--- Problem to solve ---
Count the lines below that include the word "will", then give that number and no other words.

Records contained in a dataset
BEGIN

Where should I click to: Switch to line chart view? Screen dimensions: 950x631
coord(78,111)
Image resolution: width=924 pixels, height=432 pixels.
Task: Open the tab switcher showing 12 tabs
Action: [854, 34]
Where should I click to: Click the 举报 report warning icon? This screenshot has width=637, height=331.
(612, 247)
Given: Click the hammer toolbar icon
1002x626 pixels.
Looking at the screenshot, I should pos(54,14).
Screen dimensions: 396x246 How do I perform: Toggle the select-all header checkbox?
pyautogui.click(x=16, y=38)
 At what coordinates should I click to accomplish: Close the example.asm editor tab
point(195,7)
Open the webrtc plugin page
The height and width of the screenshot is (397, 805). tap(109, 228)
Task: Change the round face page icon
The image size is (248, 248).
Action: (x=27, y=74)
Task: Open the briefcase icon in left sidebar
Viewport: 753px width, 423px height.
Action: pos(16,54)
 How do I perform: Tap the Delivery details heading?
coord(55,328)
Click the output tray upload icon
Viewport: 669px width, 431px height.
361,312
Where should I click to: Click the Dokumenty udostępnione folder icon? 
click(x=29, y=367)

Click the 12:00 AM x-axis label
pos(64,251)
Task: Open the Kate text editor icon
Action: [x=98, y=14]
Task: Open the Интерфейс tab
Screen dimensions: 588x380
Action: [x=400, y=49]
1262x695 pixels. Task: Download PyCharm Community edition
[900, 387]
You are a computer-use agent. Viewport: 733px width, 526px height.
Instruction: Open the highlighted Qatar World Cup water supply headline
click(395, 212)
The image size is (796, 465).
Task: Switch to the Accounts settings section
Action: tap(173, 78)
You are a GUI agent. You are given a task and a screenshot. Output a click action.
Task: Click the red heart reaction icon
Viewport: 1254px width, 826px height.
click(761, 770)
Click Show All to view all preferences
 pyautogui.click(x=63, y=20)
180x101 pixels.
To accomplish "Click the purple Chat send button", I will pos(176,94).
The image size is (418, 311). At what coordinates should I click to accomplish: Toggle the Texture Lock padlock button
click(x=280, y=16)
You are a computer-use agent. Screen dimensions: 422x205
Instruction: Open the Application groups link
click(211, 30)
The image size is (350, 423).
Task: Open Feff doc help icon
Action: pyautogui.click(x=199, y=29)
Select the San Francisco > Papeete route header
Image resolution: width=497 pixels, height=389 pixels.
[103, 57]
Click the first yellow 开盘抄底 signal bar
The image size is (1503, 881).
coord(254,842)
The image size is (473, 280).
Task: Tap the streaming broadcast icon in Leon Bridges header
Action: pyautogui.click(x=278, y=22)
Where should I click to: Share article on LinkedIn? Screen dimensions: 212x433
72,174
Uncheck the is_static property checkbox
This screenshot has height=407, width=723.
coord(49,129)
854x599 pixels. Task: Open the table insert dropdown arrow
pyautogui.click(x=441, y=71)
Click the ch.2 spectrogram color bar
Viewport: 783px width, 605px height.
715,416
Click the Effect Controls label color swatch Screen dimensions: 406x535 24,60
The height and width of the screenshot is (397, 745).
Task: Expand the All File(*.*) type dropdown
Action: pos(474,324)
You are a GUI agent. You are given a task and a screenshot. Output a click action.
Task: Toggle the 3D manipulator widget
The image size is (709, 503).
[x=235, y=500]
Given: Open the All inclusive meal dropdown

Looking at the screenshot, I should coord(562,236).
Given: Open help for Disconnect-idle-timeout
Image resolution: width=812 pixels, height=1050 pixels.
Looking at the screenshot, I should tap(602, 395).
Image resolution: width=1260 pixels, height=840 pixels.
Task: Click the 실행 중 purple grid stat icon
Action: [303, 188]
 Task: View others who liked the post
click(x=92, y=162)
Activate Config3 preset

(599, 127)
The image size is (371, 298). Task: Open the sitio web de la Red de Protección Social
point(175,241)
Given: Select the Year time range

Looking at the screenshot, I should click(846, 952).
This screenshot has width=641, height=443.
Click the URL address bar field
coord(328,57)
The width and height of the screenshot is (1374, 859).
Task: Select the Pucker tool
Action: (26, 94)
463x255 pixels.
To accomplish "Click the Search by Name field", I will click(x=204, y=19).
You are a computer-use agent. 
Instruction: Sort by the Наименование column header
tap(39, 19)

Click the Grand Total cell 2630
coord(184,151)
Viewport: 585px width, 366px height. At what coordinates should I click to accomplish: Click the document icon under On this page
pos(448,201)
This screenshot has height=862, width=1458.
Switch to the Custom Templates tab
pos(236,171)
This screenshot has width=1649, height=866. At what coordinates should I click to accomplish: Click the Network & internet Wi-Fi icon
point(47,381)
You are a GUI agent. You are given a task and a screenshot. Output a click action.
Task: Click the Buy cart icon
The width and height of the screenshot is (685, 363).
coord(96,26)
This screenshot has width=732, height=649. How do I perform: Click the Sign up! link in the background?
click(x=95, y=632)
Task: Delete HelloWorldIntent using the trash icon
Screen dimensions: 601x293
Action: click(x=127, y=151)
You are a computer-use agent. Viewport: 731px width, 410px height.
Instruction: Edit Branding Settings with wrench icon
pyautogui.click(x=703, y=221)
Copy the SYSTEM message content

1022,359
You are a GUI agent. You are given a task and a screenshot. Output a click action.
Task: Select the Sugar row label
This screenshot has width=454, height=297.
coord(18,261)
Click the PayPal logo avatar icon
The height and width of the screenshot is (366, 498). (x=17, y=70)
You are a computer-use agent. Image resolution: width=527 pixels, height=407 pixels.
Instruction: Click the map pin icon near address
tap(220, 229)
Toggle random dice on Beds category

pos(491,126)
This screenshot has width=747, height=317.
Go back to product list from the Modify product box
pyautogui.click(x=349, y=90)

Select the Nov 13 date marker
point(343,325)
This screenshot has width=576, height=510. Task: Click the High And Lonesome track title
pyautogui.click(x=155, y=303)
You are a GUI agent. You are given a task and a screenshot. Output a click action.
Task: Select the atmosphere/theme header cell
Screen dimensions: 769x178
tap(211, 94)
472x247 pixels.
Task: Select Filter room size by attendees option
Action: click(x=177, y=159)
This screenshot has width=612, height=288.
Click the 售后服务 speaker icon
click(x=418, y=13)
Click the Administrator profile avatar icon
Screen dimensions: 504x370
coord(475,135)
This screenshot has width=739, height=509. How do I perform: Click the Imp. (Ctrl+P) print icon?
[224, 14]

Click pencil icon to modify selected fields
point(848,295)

END

--- Reply to the exercise ---
2